• _WRITTEN REQUEST_: Pick out every line in the material below that contains the word "agent", and copy each one in full.

Records:
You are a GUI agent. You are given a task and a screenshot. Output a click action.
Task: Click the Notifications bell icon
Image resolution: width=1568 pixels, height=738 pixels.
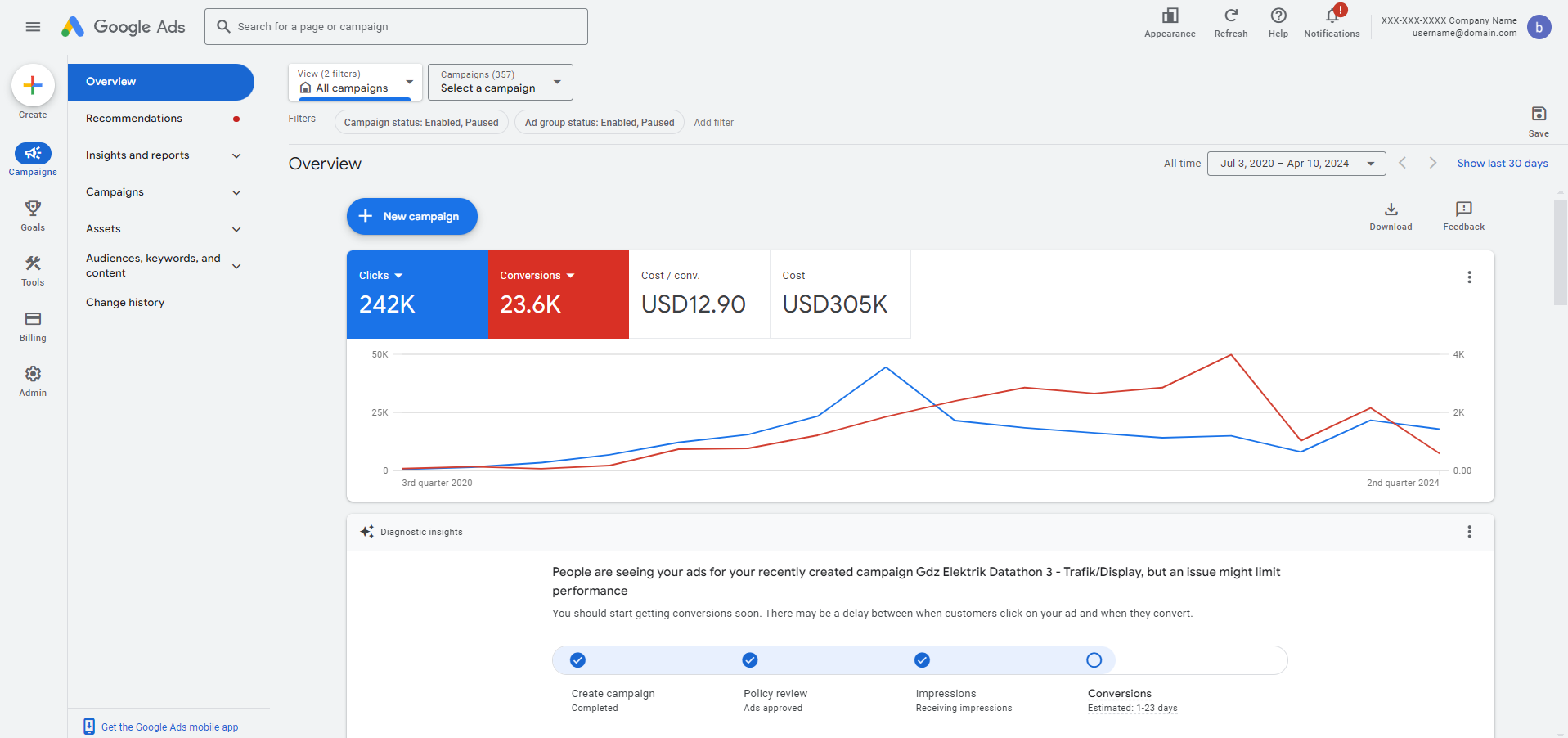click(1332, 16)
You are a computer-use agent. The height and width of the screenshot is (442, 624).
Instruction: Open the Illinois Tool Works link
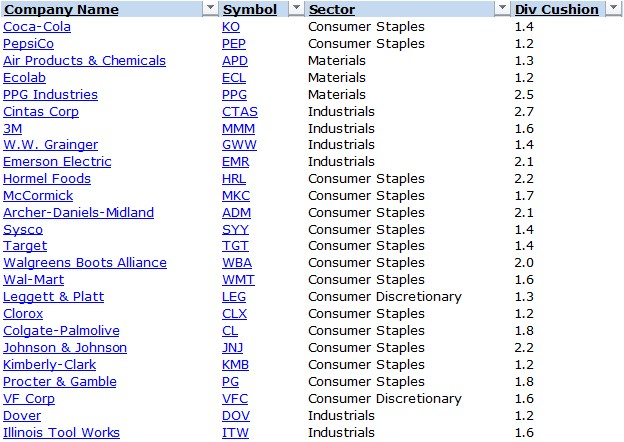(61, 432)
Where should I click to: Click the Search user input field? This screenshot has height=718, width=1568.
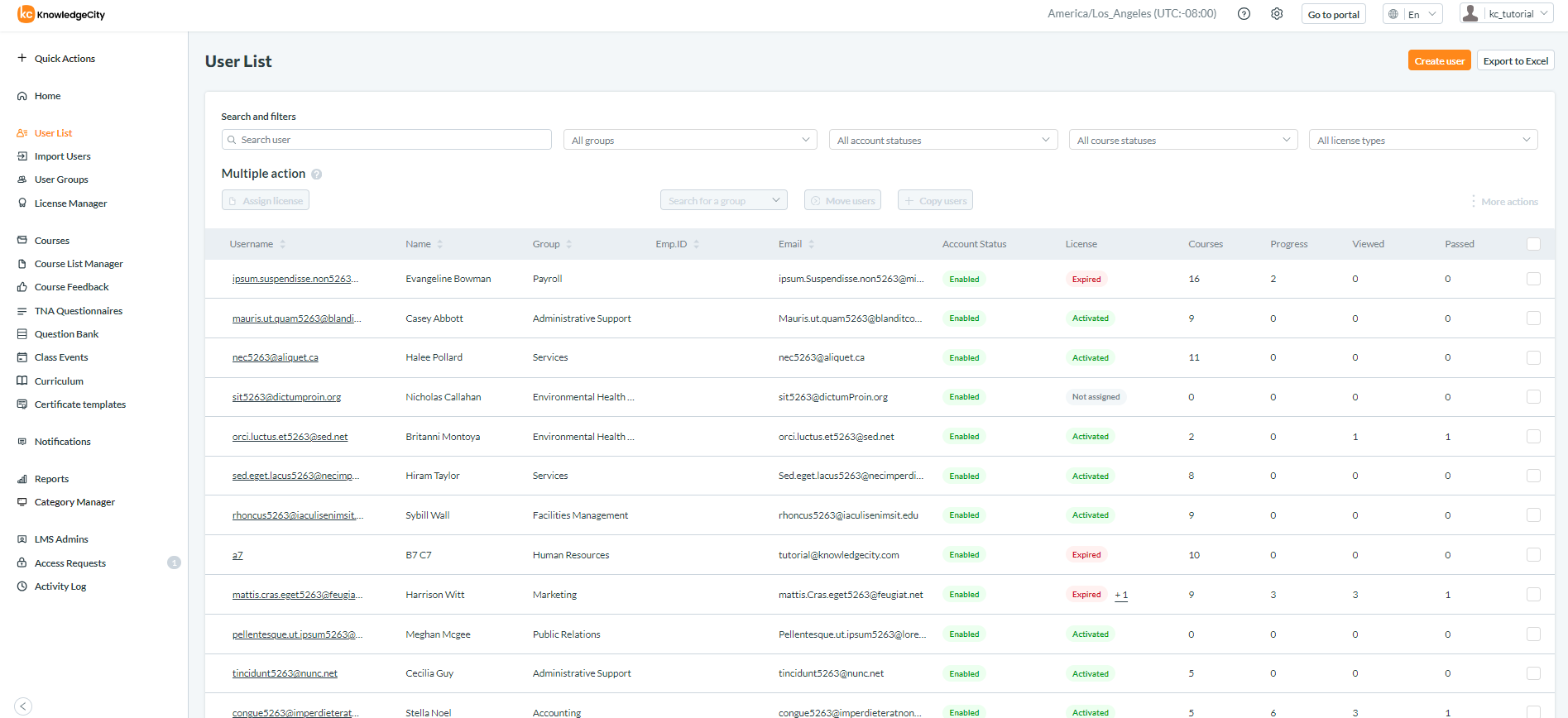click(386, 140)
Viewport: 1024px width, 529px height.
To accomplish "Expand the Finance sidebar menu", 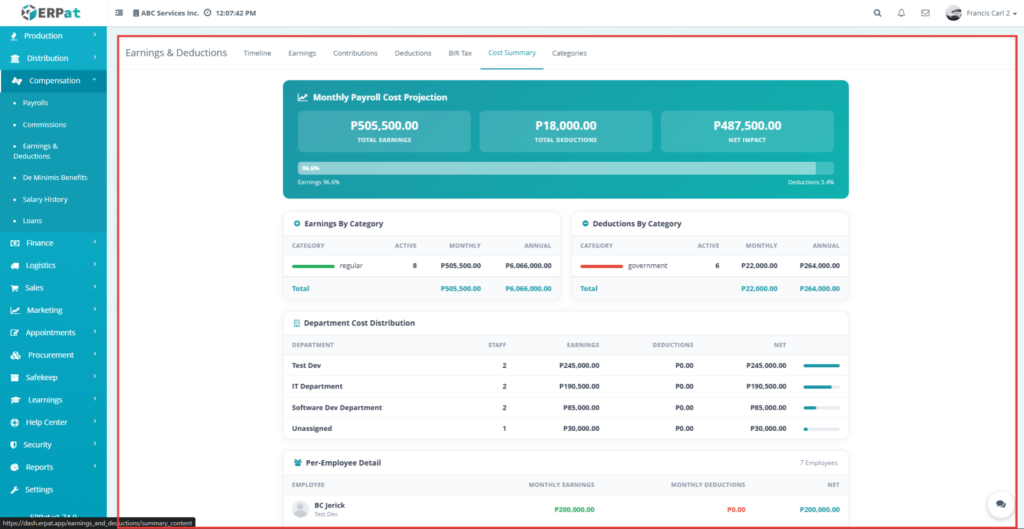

• _TASK SOLUTION_:
You are a GUI agent. You are given a task and a screenshot. Output a click action.
You are a computer-use agent. The height and width of the screenshot is (442, 624).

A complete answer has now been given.